The training Notebook is available on [Kaggle](https://www.kaggle.com/code/geraldinegeoffroy/ead-finetune-llama-3-2-3b-instruct)

## Usage

### Installation

```
pip install transformers torch bitsandbytes
```

### Loading the model

```
from transformers import AutoTokenizer, AutoModelForCausalLM, BitsAndBytesConfig
import torch
from peft import PeftModel, PeftConfig

# Configure 4-bit quantization
bnb_config = BitsAndBytesConfig(
    load_in_4bit=True,
    bnb_4bit_use_double_quant=True,
    bnb_4bit_quant_type="nf4",
    bnb_4bit_compute_dtype=torch.bfloat16
)

model_name = "Geraldine/FineLlama-3.2-3B-Instruct-ead"

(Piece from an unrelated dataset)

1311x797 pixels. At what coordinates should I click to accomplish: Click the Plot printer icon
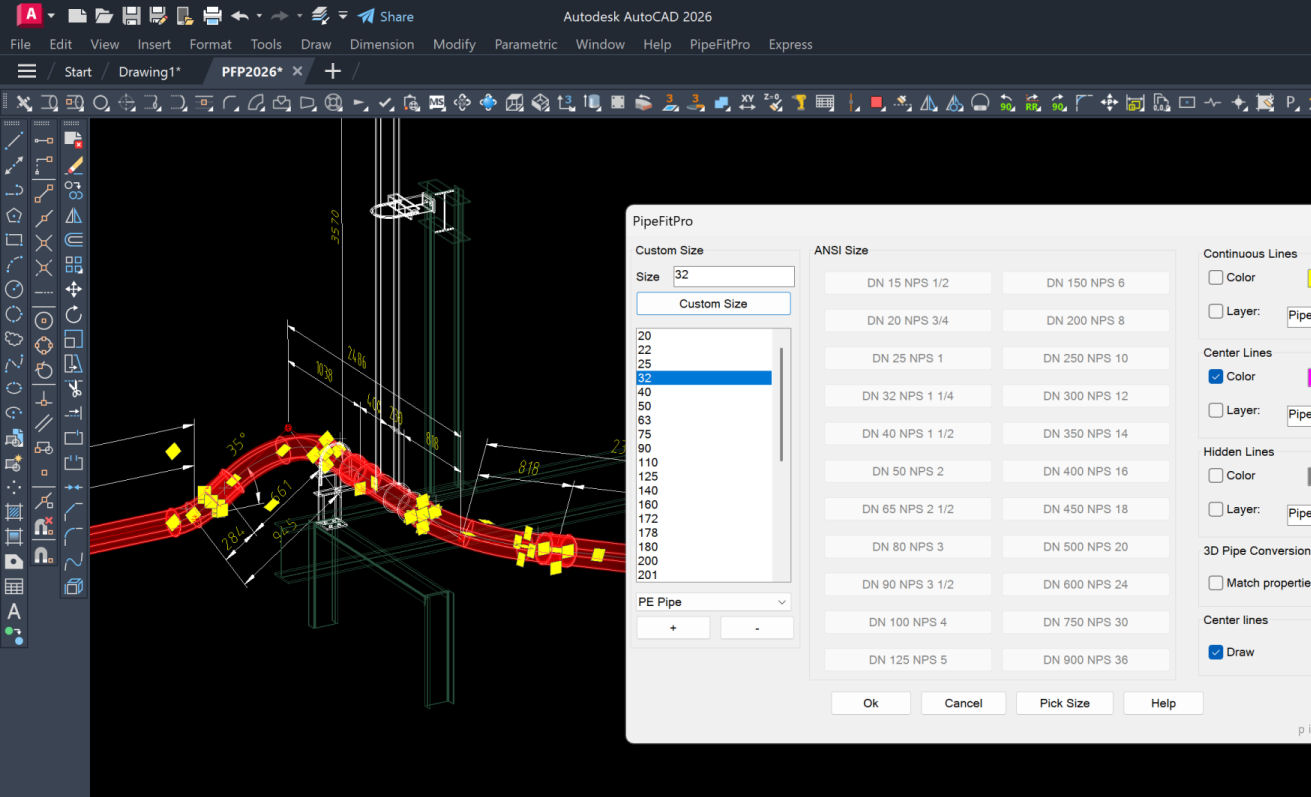[212, 16]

# Load model and tokenizer
model = AutoModelForCausalLM.from_pretrained(
    model_name,
    torch_dtype="auto",
    quantization_config=bnb_config
).to("cuda")

tokenizer = AutoTokenizer.from_pretrained(model_name)
```

### Example usage

```
messages = [
  {"role": "system", "content": "You are an expert in EAD/XML generation for archival records metadata."},
  {"role": "user", "content": "Generate a minimal and compliant <eadheader> template with all required EAD/XML tags"},
]

inputs = tokenizer.apply_chat_template(
    messages,
    return_dict=True,
    tokenize = True,
    add_generation_prompt = True, # Must add for generation
    return_tensors = "pt",
).to("cuda")

outputs = model.generate(**inputs, 
                         max_new_tokens = 4096, 
                         pad_token_id=tokenizer.eos_token_id,
                         use_cache = True,)

print(tokenizer.decode(outputs[0], skip_special_tokens=True))
```

## Limitations

* The model is specifically trained for EAD/XML format and may not perform well on general archival tasks
* Performance depends on the quality and specificity of the input prompts
* Maximum sequence length is limited to 4096 tokens

## Citation [optional]

**BibTeX:**

```
@misc{ead-llama,
  author = {Géraldine Geoffroy},
  title = {EAD-XML LLaMa: Fine-tuned LLaMa Model for Archival Description},
  year = {2024},
  publisher = {HuggingFace},
  journal = {HuggingFace Repository},
  howpublished = {\url{https://huggingface.co/Geraldine/FineLlama-3.2-3B-Instruct-ead}}
}
```

## Licence

This model is subject to the same license as the base LLaMa model. Please refer to Meta's LLaMa license for usage terms and conditions.